Then a soldier's aunt sent over several copies of Viktor E. Frankel's Holocaust memoir, 'Man's Search for Meaning.' Lagouranis found himself trying to pick up tips from the Nazis. He realized he had gone too far.I read the same book by Frankel for freshman class in college. I don't remember thinking of the torture mentions as anything to learn from beyond the cruelty of man to man. But then, I'm not a torturer.
At that point, Lagouranis said, he moderated his techniques and submitted sworn statements to supervisors concerning prisoner abuse.
'I couldn't make sense of the moral system' in Iraq, he said. 'I couldn't figure out what was right and wrong.

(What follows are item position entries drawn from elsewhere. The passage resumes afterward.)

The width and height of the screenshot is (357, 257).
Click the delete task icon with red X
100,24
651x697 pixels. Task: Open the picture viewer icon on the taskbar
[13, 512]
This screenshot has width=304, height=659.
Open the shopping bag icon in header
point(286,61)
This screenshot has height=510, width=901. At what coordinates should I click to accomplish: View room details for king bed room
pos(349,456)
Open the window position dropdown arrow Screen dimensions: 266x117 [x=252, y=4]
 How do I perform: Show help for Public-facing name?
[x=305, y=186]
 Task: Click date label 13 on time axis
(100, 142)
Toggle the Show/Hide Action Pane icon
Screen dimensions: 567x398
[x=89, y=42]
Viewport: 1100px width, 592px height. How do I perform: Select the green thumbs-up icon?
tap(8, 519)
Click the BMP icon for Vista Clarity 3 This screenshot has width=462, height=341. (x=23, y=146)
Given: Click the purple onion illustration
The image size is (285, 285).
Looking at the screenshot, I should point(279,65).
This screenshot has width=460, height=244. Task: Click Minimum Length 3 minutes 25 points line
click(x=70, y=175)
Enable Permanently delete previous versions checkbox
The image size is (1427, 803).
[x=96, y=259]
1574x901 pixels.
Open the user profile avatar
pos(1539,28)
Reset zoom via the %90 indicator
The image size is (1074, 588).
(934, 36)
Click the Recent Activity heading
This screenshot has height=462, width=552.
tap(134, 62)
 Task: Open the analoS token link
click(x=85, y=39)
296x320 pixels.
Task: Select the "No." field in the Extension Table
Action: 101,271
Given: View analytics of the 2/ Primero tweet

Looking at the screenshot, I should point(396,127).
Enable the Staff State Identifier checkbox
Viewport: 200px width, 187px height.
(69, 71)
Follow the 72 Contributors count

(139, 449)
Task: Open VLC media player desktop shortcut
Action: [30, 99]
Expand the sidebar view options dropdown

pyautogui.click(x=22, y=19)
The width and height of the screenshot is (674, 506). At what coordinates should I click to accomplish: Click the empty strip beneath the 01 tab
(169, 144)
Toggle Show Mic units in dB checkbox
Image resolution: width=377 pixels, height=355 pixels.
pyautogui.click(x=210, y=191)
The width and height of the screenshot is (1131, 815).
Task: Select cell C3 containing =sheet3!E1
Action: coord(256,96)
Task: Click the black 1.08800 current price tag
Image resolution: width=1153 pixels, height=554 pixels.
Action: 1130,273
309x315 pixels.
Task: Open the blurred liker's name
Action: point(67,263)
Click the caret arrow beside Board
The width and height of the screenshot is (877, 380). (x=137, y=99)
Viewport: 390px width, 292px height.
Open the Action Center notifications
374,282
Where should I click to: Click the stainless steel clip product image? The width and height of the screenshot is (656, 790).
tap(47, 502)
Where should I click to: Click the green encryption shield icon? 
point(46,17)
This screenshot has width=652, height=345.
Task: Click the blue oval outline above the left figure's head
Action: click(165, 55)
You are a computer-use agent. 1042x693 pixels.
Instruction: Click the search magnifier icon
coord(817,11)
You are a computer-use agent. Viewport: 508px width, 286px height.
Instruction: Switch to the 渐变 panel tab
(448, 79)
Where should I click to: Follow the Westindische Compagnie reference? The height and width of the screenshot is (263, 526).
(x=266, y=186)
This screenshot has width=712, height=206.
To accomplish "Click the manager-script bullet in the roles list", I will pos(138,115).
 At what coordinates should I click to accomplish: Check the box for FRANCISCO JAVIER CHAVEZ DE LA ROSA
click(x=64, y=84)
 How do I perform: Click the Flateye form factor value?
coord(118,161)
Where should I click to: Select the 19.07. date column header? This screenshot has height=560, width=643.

There were no rules. They literally said, 'Be creative.' '
Lagouranis blames the Bush administration: 'They say this is a different kind of war. Different rules for terrorists. Total crap.'
As to that, it would seem that inhuman situations easily lead to inhuman responses. Lagouranis is an American and was told by his superiors to "be creative" in the pursuit of information at all costs. Of course, the quality of information gained by torture is less than useful for anything other than being able to say it was gained. Like the use of torture in the Spanish Inquisition or any other witch-hunt conflagration, it becomes an end in itself. It is not a "true" interrogation technique since it does not produce useful information in most cases, and even the rare occasions when it does are so random as to be of no value anyway since they cannot be depended upon, or even evaluated, until verified by other means which would have sufficed in the first place.
The ends can never justify the means. Once we begin to use the methods we assign to our enemies, we become like them and have lost the real war.